| Problem statement |
The reply must contain exactly the lines below from the one with "1416x720 pixels." down to the one with "The image size is (1024, 440).", both included, and nothing more; please omit the pictures.

| Data provided |
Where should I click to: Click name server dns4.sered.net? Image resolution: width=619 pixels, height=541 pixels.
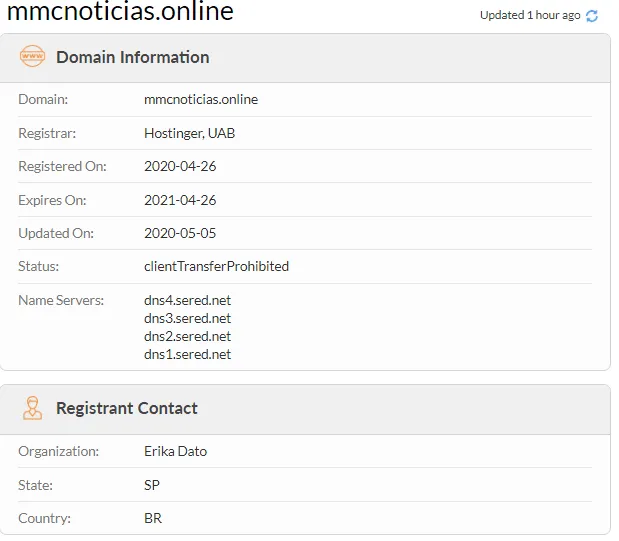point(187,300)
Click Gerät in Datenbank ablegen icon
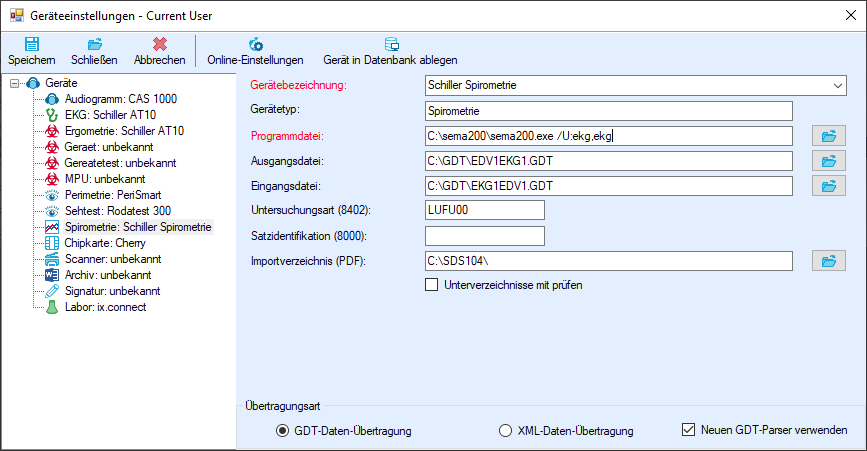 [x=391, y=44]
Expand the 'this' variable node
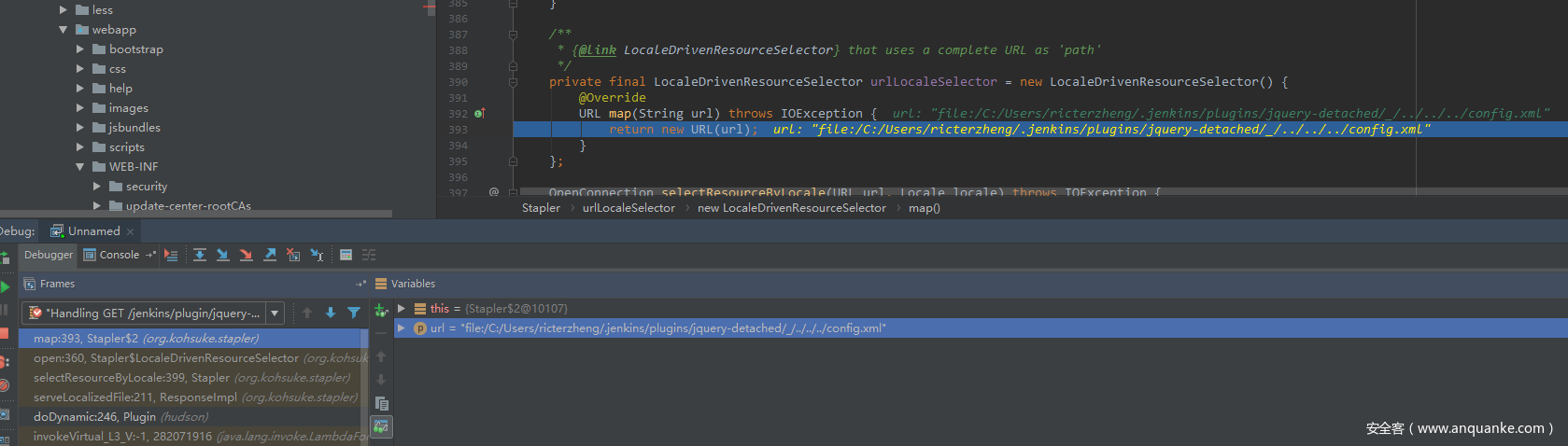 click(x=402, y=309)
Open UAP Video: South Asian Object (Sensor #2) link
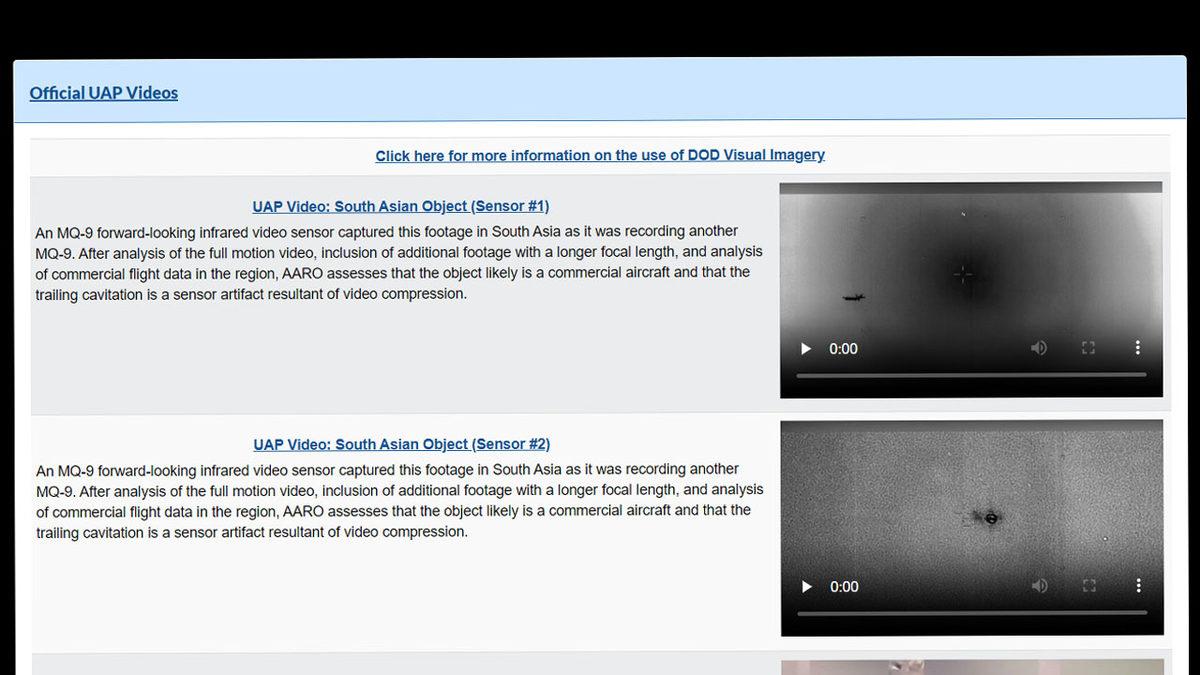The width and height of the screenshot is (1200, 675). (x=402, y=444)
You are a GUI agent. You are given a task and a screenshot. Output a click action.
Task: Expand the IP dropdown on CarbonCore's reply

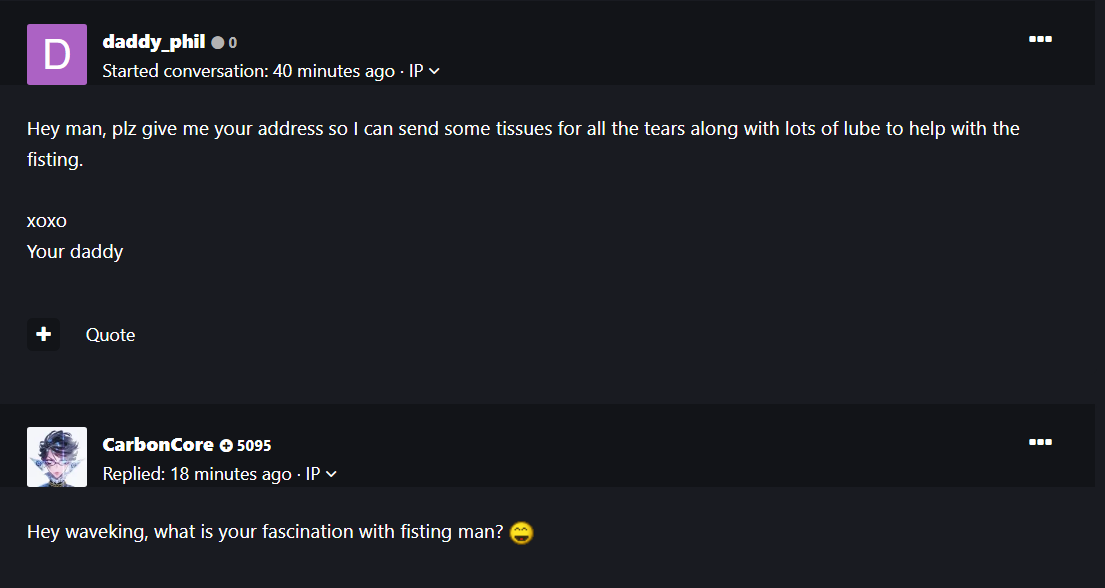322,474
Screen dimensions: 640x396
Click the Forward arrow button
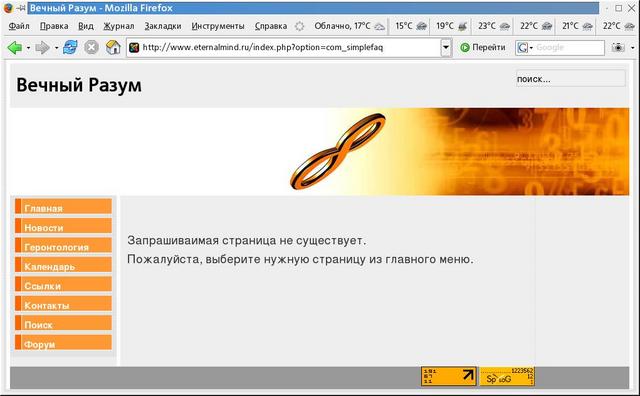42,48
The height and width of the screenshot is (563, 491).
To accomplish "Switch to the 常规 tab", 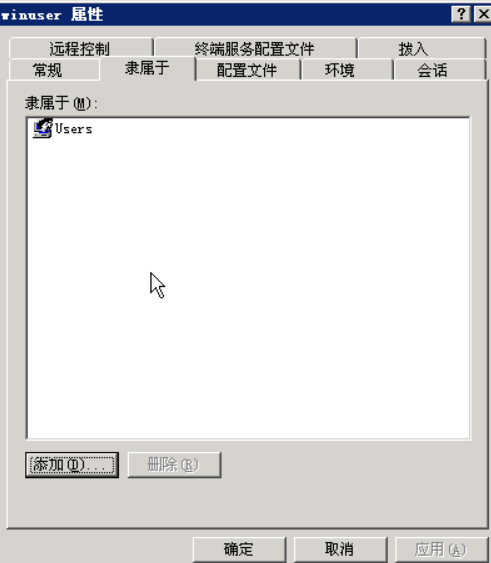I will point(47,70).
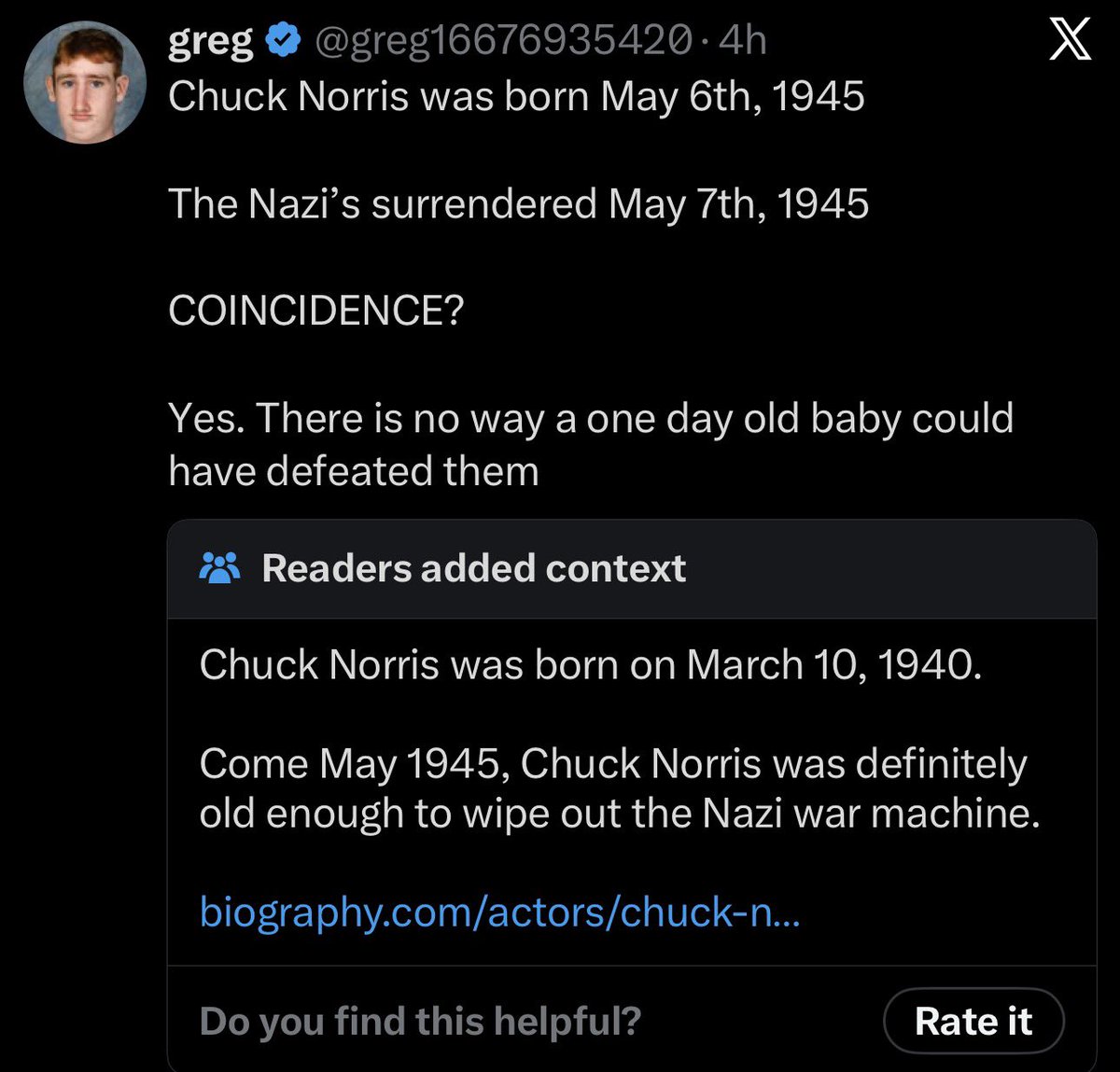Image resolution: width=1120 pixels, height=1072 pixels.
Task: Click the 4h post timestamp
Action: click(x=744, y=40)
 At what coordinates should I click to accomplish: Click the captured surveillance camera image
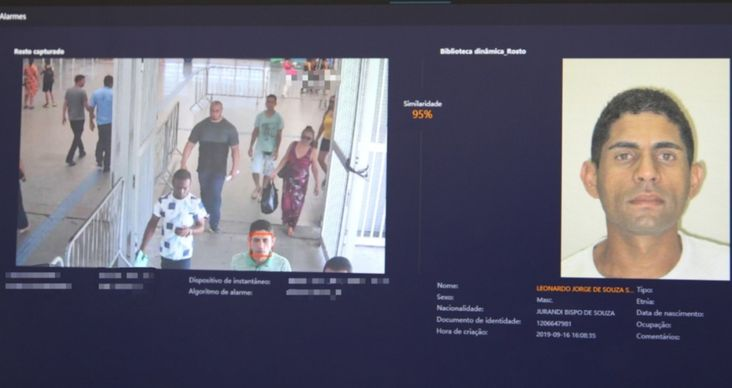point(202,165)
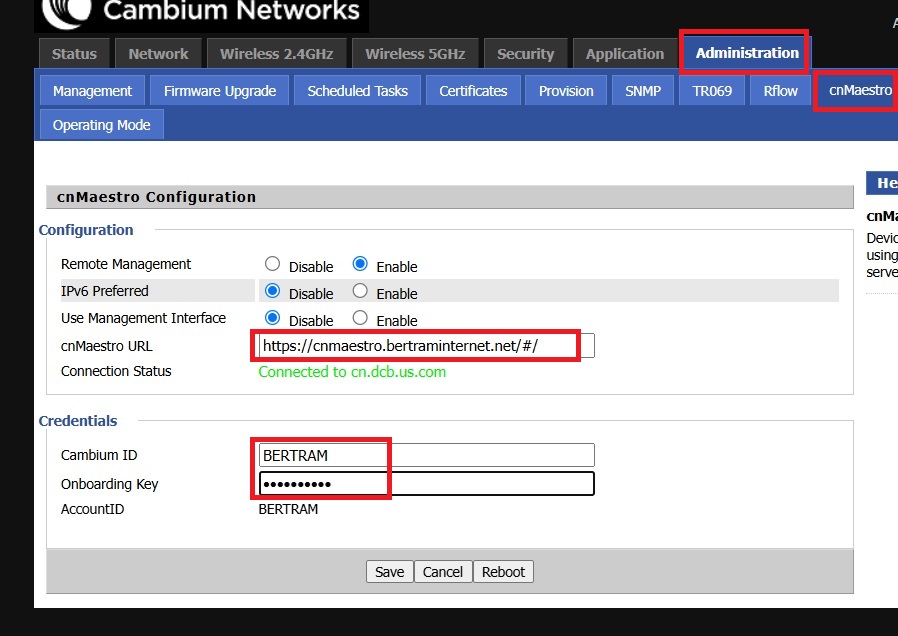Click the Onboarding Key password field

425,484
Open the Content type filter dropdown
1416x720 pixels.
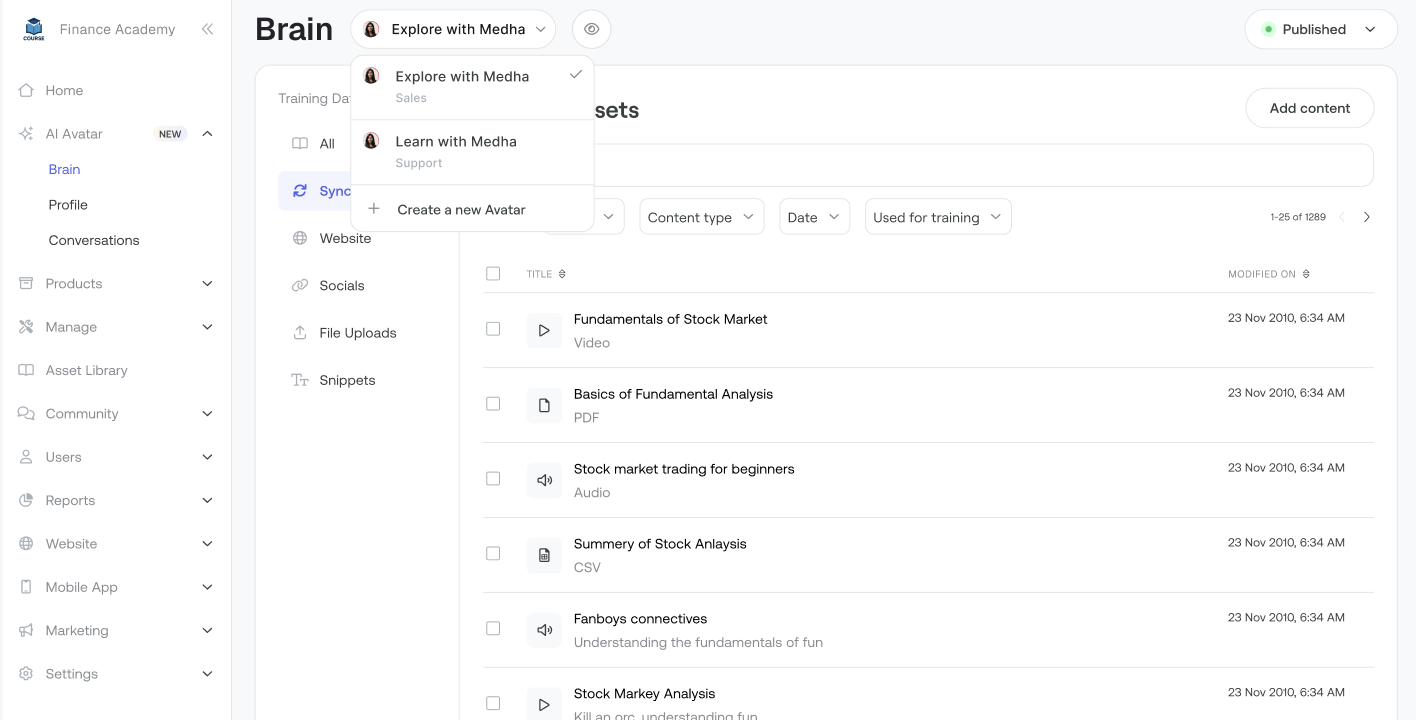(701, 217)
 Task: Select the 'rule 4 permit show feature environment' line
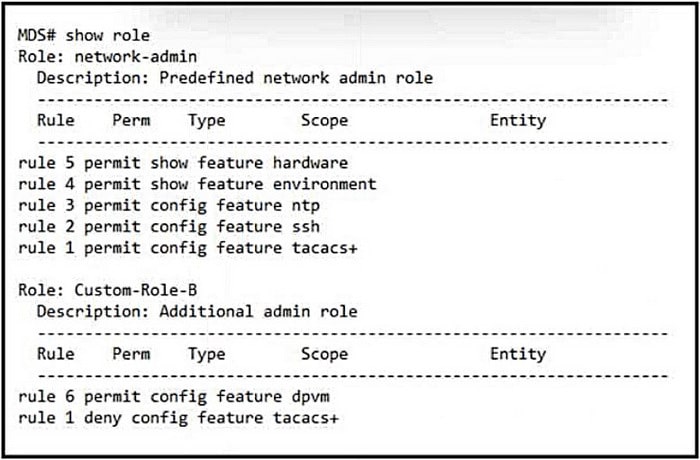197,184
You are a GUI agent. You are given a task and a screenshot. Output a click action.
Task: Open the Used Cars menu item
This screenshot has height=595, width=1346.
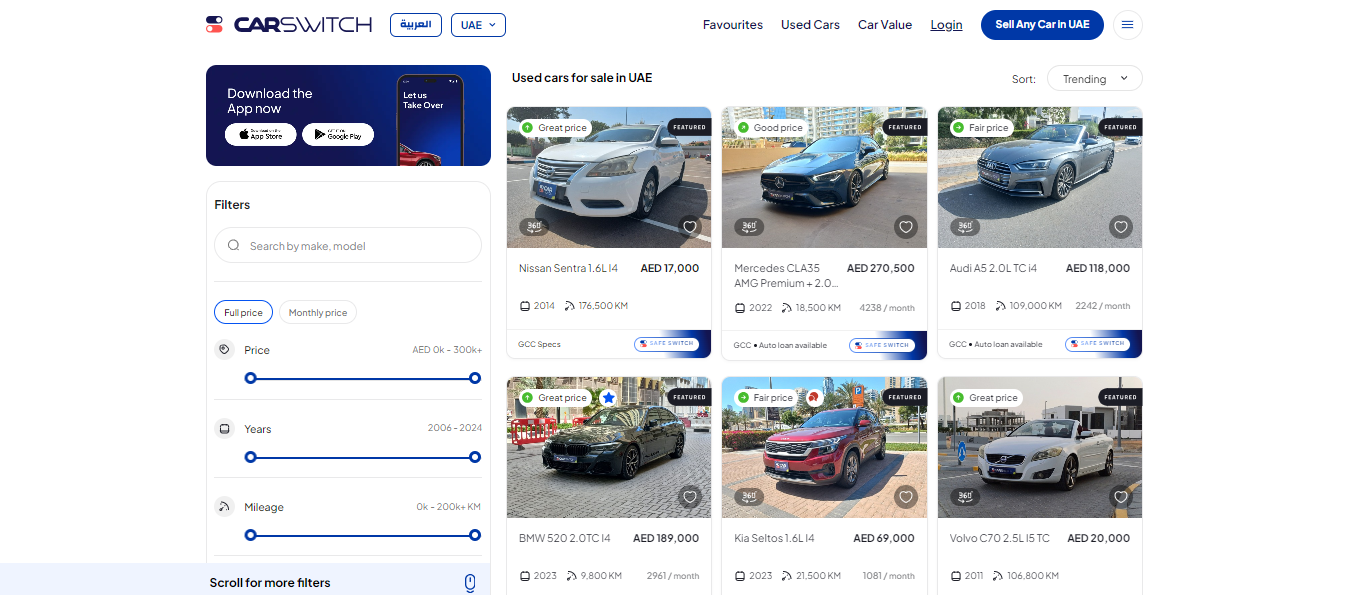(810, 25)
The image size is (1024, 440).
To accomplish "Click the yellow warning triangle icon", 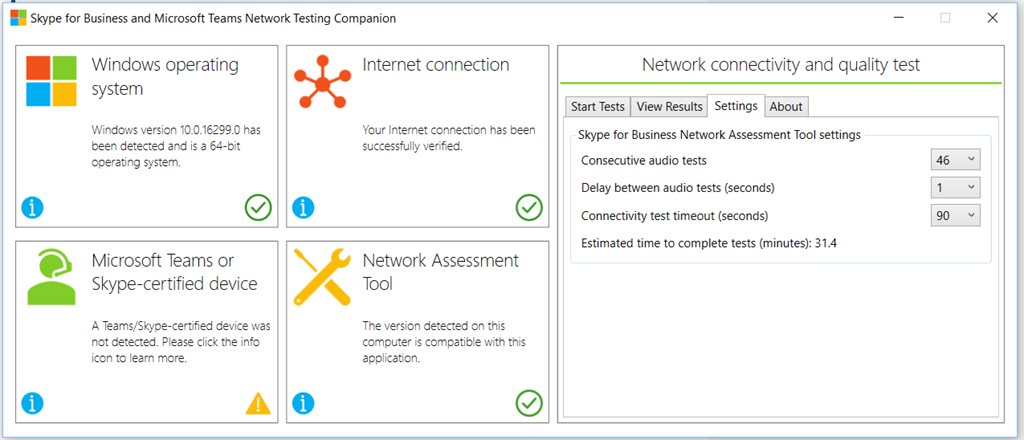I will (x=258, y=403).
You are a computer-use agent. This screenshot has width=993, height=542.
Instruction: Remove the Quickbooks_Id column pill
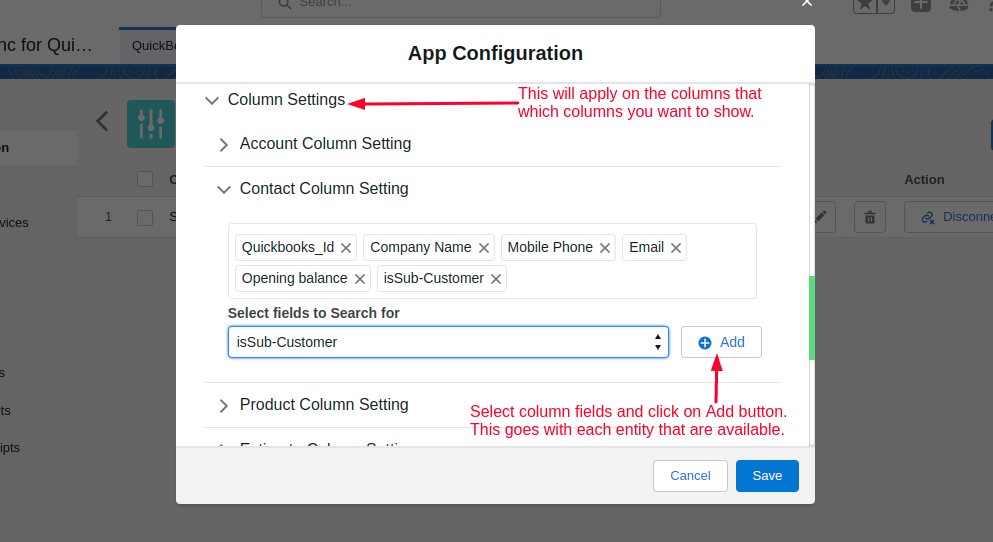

| Task response |
1416x720 pixels.
(701, 217)
 Task: Select the 'rule 4 permit show feature environment' line
197,184
You are a GUI agent. You are given a task and a screenshot. Output a click action.
Task: Open the Used Cars menu item
This screenshot has height=595, width=1346.
(810, 25)
The image size is (1024, 440).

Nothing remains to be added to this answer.